Tout d’abord, il s’agit là à l’évidence d’une initiative chinoise. Jamais le Nicaragua de M.Daniel Ortega n’aurait tenté de concrétiser un tel projet si la Chine ne le lui avait pas proposé. Vu le budget annoncé pour ce projet, 40 milliard de dollars, il est plus que probable que l’obscure société HKND (dirigée par un tycoon chinois et basée à Hong Kong) qui doit prochainement signer avec le Nicaragua s’avère être un faux nez de l’Etat chinois. Seul un Etat d’une aussi grande taille et d’une aussi grande solidité financière que la Chine peut en effet se permettre de se lancer dans une initiative aussi pharaonique.

Initiative d’autant plus pharaonique qu’elle ne répond pas du tout au critère habituel de rentabilité des financements de projets : le coût en est très élevé et reste susceptible d’être révisé à la hausse ; le trafic effectif est problématique car le Canal de Panama est engagé lui-même dans une réfection lui permettant d’accueillir lui aussi des navires de gros calibre ; au total le montant escompté des péages ne devrait même pas assurer l’amortissement…. A l’évidence, la rentabilité n’est pas l’élément qui a inspiré ce projet.
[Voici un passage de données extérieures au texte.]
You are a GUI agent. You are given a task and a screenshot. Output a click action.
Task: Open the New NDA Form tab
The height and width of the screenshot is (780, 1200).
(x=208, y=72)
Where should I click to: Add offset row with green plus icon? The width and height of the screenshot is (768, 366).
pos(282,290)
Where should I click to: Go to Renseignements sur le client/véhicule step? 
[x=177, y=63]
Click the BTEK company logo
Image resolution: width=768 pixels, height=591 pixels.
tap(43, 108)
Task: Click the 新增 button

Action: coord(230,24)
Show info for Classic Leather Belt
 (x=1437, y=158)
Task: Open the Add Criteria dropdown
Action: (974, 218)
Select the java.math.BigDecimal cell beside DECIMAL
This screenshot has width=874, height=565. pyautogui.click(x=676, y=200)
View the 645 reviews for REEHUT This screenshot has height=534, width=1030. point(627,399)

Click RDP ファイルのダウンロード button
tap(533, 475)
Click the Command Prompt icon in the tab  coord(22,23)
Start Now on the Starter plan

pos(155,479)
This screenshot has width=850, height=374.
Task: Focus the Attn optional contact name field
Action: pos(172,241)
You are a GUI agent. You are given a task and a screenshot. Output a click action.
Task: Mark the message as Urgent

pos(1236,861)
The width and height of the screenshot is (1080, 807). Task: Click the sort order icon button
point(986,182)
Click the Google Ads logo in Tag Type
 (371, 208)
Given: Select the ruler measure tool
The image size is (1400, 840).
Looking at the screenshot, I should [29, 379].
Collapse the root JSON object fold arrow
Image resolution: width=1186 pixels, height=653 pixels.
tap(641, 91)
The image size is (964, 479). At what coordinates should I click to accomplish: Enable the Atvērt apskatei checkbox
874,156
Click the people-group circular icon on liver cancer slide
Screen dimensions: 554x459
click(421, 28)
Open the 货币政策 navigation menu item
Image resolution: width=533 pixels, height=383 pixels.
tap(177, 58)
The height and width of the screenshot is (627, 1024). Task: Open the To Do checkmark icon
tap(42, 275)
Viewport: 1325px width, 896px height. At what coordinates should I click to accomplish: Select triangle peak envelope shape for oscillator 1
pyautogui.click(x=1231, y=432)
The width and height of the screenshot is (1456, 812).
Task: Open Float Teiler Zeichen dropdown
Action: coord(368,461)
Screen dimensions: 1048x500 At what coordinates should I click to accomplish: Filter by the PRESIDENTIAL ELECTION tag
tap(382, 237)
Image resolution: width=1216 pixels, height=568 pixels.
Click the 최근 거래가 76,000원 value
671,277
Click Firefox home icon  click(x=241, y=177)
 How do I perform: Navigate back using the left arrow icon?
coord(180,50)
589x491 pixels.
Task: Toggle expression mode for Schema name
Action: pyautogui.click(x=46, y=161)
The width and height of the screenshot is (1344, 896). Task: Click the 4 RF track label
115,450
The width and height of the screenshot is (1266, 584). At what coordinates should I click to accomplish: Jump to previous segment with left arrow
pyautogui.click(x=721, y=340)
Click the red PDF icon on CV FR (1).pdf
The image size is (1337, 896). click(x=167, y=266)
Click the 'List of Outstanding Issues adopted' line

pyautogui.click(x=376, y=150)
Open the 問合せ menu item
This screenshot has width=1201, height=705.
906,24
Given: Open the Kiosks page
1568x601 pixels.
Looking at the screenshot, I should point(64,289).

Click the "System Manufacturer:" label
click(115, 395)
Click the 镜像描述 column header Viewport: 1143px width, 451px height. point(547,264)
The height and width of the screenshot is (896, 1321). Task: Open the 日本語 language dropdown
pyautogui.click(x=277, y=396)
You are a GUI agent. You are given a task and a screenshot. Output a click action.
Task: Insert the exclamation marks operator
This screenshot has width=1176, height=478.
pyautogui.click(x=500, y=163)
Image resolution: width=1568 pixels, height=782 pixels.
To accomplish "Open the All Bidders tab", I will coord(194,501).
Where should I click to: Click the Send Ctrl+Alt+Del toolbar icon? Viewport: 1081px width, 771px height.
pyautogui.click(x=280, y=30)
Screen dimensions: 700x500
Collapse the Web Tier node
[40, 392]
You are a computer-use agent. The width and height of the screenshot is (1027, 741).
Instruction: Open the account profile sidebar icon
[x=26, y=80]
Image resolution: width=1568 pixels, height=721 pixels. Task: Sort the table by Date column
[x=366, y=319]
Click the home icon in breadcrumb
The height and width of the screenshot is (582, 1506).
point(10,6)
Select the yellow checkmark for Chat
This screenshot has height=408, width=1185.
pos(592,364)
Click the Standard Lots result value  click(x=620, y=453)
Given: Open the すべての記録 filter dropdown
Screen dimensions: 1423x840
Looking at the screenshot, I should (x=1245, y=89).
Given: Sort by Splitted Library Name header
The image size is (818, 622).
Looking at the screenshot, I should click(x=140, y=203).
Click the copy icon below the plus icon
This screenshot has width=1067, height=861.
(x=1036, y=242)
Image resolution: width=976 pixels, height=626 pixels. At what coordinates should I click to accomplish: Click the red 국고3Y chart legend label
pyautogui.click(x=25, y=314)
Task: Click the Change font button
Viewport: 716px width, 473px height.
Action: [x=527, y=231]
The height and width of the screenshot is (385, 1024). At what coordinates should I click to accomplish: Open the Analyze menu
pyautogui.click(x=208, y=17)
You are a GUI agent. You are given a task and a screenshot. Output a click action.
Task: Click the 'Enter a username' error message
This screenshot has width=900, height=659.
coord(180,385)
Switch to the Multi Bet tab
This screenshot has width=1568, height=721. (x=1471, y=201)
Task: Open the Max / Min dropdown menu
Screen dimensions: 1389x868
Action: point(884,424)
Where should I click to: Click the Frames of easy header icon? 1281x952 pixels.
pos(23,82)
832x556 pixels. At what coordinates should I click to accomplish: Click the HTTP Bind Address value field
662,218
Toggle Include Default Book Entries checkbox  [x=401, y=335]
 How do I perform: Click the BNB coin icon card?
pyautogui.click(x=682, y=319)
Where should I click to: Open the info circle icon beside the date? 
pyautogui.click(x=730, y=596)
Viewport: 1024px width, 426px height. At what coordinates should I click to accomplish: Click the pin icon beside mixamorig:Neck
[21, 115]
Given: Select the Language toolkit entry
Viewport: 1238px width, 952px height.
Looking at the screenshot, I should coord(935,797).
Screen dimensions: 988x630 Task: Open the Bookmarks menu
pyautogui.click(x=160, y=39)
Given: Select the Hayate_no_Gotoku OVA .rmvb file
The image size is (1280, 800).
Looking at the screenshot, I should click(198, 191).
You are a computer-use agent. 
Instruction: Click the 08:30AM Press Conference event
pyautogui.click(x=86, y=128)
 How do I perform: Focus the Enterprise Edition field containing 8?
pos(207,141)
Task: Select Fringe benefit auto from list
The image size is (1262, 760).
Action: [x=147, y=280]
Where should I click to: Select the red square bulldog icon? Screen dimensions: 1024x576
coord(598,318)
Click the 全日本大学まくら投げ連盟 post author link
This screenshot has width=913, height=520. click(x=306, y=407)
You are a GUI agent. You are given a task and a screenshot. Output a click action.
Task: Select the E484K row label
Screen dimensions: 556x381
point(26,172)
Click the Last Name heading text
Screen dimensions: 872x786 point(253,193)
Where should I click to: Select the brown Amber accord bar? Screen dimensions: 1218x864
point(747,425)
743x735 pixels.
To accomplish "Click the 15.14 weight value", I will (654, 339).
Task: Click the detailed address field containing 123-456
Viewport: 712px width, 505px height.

Quelles sont donc alors les motivations qui ont pu amener l’Etat chinois à se lancer dans une telle entreprise ?

Quatre motivations essentielles nous semblent inspirer la Chine :

1)      La Chine cherche à développer dans le monde un réseau de transports qu’elle contrôle le plus possible.

Il s’agit pour elle de sécuriser ses échanges internationaux et de minimiser ses coûts de transport mais plus encore de mettre en place un énorme réseau mondial de transports dont elle sera maitresse et qui constituera pour elle un formidable atout sur les plans commercial, diplomatique et militaire.

Ce canal du Nicaragua lui permettrait en tout cas de s’affranchir du Canal de Panama, largement contrôlé par les Etats-Unis, pour transporter les biens que la Chine échange avec l’Amérique Latine (Mexique, Caraïbes, Amérique du sud).

Les importations de pétrole, de métaux, de soja et de bois en provenance du Venezuela, du Brésil et de l’Argentine seront de plus en plus nécessaires à la Chine. De même, la Chine sera de plus en plus intéressée à mieux accéder, grâce à un transport  bon marché et garanti, aux marchés intérieurs de l’Amérique Latine.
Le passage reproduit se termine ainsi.